In Such Vicious Minds, it’s now 1965, and Elvis is suddenly finding himself being accused of being a sexual predator of young women. Two separate cases come to light where older teenagers are sure they’ve been with Elvis – their fathers are demanding weddings and/or money. Elvis, athough not whiter than white in the affairs department, is not the perpetrator, despite the photographic evidence of someone who looks like him having it off with a girl on what looks to be the bonnet of his pink caddy. Colonel Tom would pay them off, but Elvis is determined to get to the bottom of this, and heads off to these small upstate towns – and ends up in hospital having been driven off the road by an angry father. He discovers that he’s gotten himself into a crazy world of Elvis impersonators, and a renegade fan club called SWEPT – Sleep With Elvis Presley Tonight! It has a seedy journalist/photographer writing their newsletters and both accusing girls were members.

It turns out that the best of the impersonators is actually a) not guilty and b) is a woman! Miss Sarah aka Elvisetta, comes to see him in hospital and will help Elvis find the man who’s defiling these young women and clear the real Elvis’ name. Elvis has a great sidekick in this particular novel. Obsessed with watching Dr Strangelove, Elvis had invited its director Terry Southern for talks about a film for himself, and Terry goes along for the ride – finding real life stranger than fiction in the mad world of Elvis.

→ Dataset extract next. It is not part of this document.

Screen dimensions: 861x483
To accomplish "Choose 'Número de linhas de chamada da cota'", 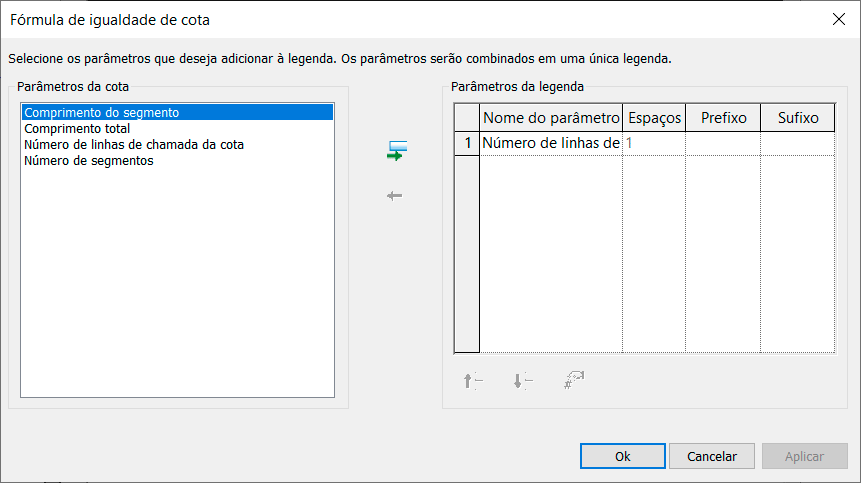I will (x=134, y=145).
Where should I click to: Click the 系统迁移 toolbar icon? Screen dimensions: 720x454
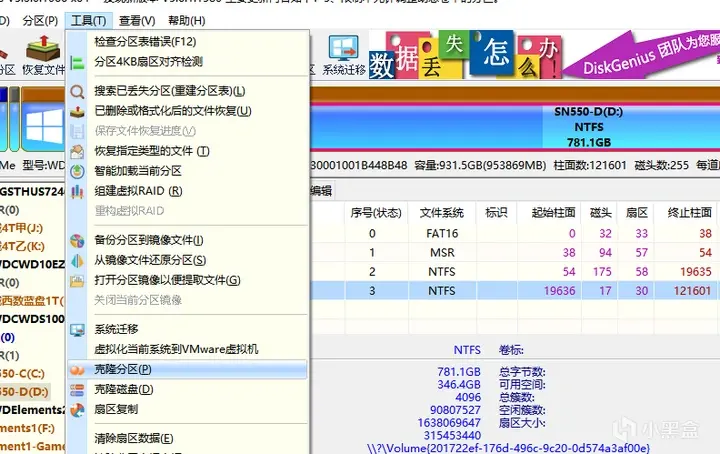click(343, 55)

Again, this was such fun – if a little convoluted this time. Klein keeps it taut and moving at 201 pages and he has done Elvis proud in all four of these novels. I wish he’d written just a couple more – maybe he couldn’t think of any more punning titles, I must admit, I’ve struggled to come up with any!

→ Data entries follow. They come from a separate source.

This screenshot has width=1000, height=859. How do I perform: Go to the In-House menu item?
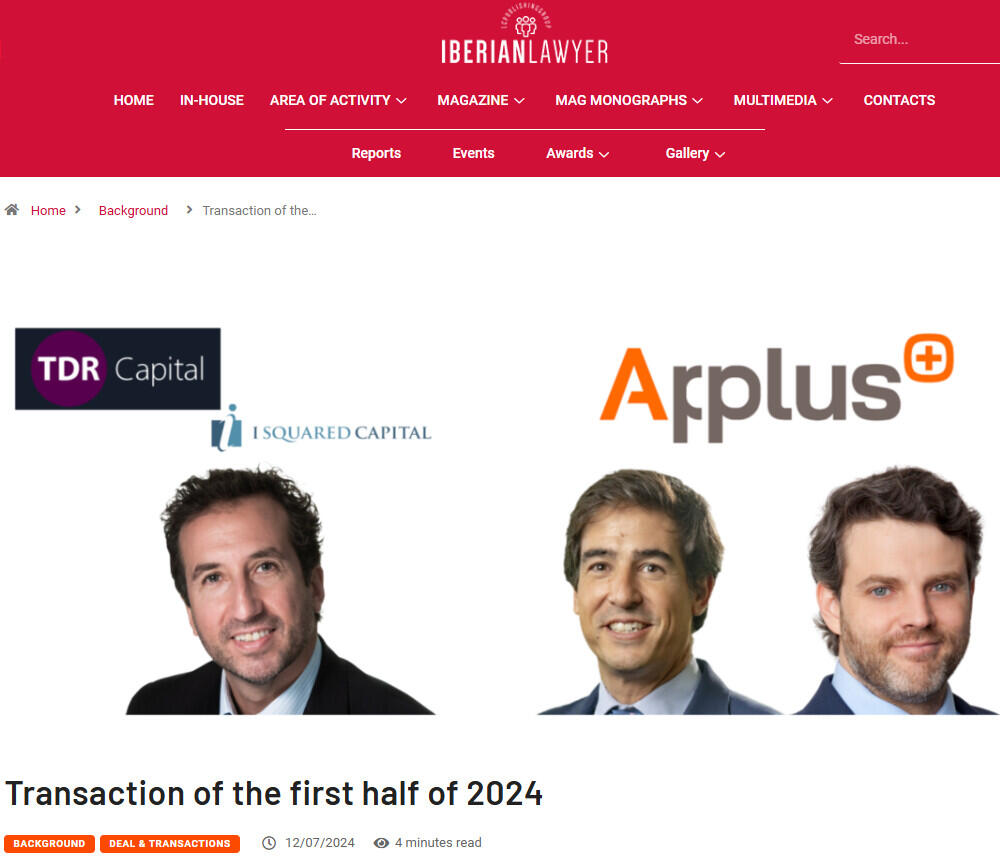pyautogui.click(x=212, y=100)
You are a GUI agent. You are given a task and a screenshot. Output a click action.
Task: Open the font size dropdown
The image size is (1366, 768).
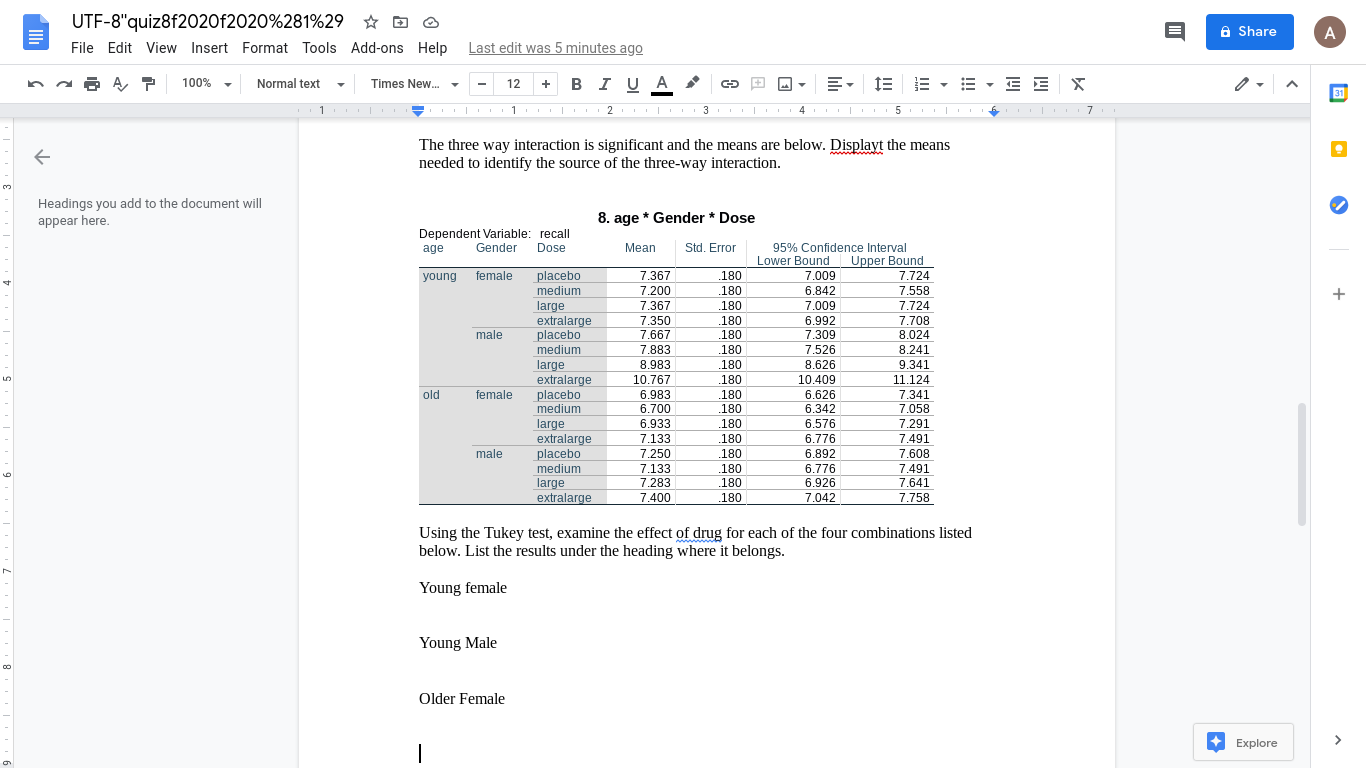click(513, 84)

Source: Own copy. Dean Street Press paperback 201 pages.

BUY at Blackwell’s or Amazon UK via affiliate links.

8 thoughts on “Review catch-up: Susanna Clarke, Amy Lord, Daniel Klein

  1. Calmgrove says:

    I’m putting together a review for the Susanna Clarke right now, but I agree that there’s a feel of Andersen there, though perhaps with a touch more weirdness than even he indulges in! The future dystopian Britain title from Lord sounds good, but I have to admit I’m not so much in the mood for such imaginings right now.

    • AnnaBookBel says:

      I also couldn’t help but thing of Merricat from Shirley Jackson’s They Have Always Lived in the Castle – with her propensity for animals, woods and naming similarities. I’ll look forward to your analysis!

      • Calmgrove says:

        Don’t despise me, Annabel, I still haven’t picked up a copy of the Jackson, though I know I should! Anyway, I plan to schedule my thoughts on the Clarke story in a couple of days – appropriately at the winter solstice. 😀

  2. Max Cairnduff says:

    The Clarke is very slight. I’ve noticed a few publishers recently publishing short stories as if they were novels (the recent Keegan for example), and this is slight, but I think the art really helps and it’s a beautiful little book. Almost closer though to a graphic novel than straight fiction.

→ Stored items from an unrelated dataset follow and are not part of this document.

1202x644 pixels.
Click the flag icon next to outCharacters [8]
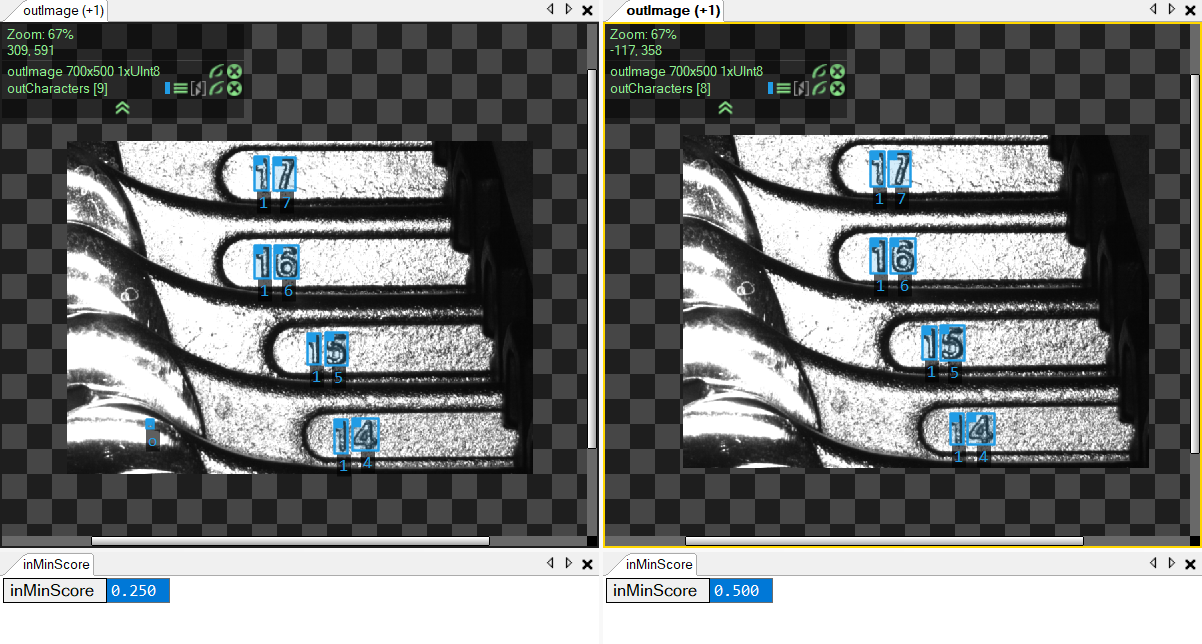(x=801, y=88)
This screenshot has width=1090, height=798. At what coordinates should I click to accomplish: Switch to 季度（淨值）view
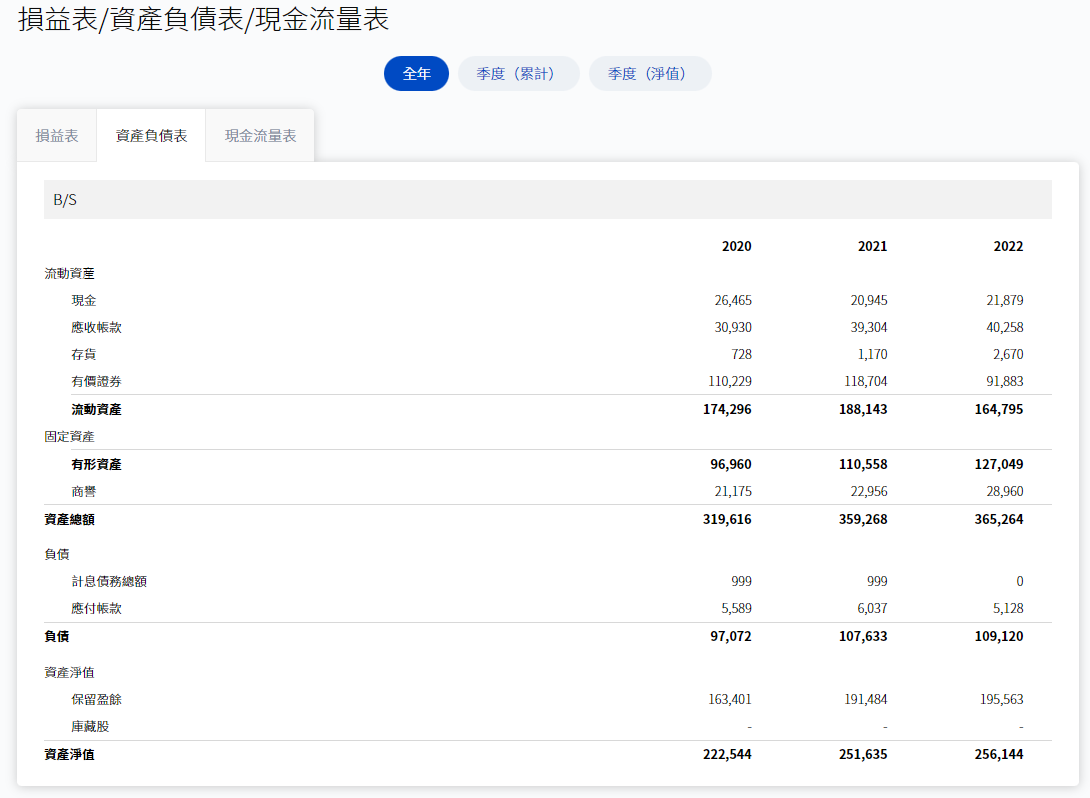pyautogui.click(x=650, y=74)
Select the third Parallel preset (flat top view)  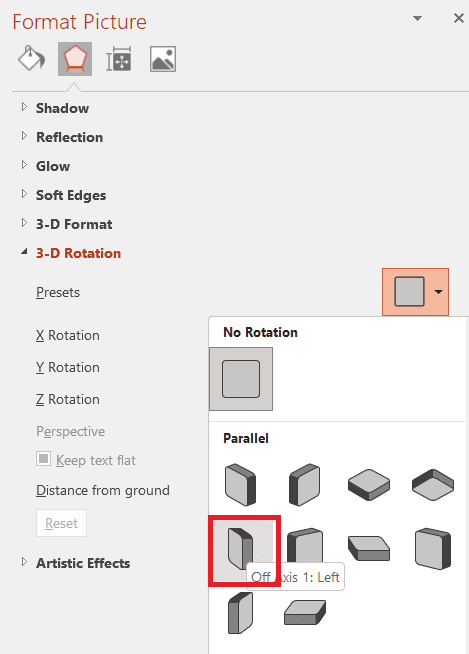click(x=369, y=485)
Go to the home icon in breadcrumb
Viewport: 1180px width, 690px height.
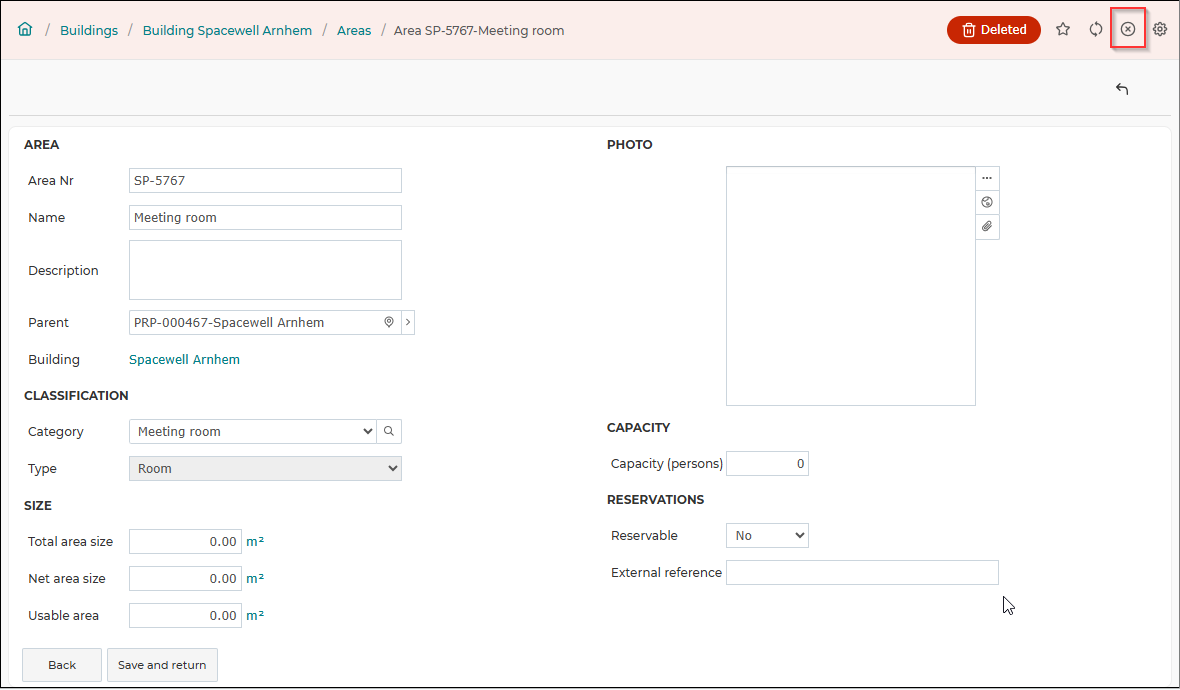[25, 30]
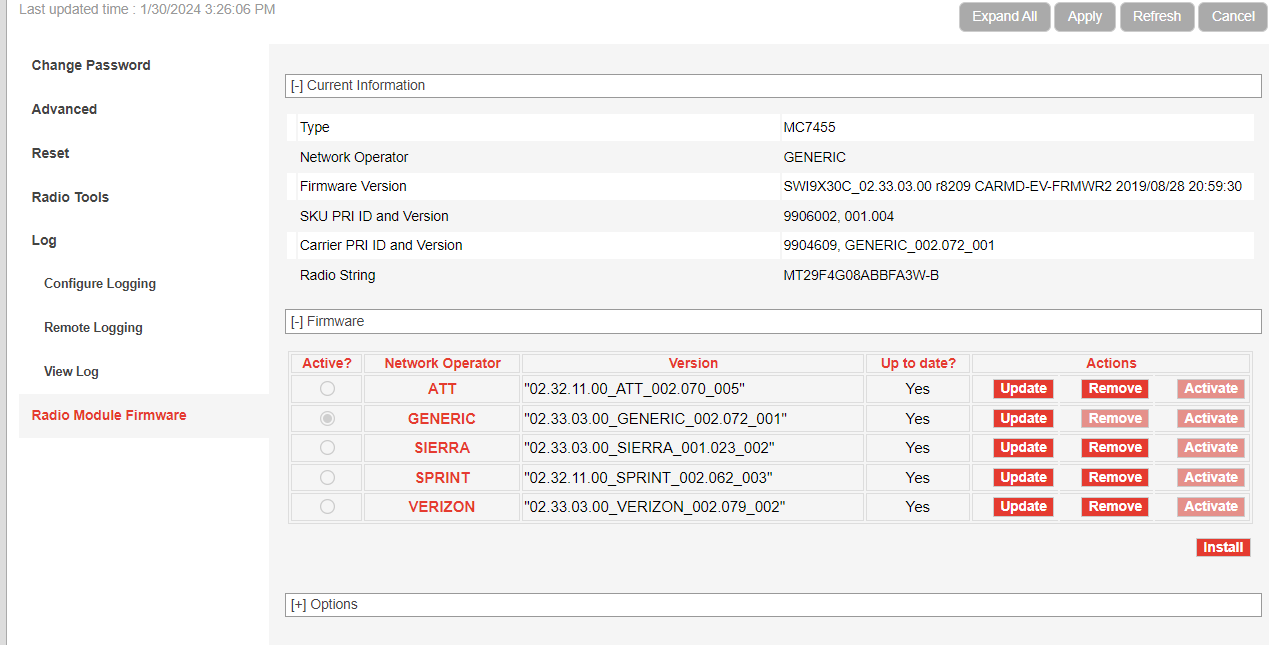Click the Refresh button
The width and height of the screenshot is (1269, 645).
click(x=1157, y=17)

    Well done on getting the two extra words!

    • AnnaBookBel says:

      Give me a whole book of short stories, and I struggle – but a single one and I’m there. Although the story was slight, I’d read anything Clarke writes, and her afterword was really interesting. I’m building a collection of Christmas singles, with the Renard Press ones and various others I own!

  3. Litlove says:

    Elvis as a detective!! That is a bold and innovative premise! Susanna Clarke is one of those writers I keep meaning to read and failing to. I’d like to read Piranesi but then I draw back, fearing that it’s hard work. I’ve got so lazy with my reading!

    • AnnaBookBel says:

      Surprisingly it works brilliantly as in all he is essentially working to clear his own name! I’ve loved all 4 books. Piranesi is not hard work at all – it is strange at first but her imagination is wonderful and humorous in parts – and not a long novel. You should give it a go, I’d love to see what you think of it. J Strange & Mr Norrell is more of a challenge.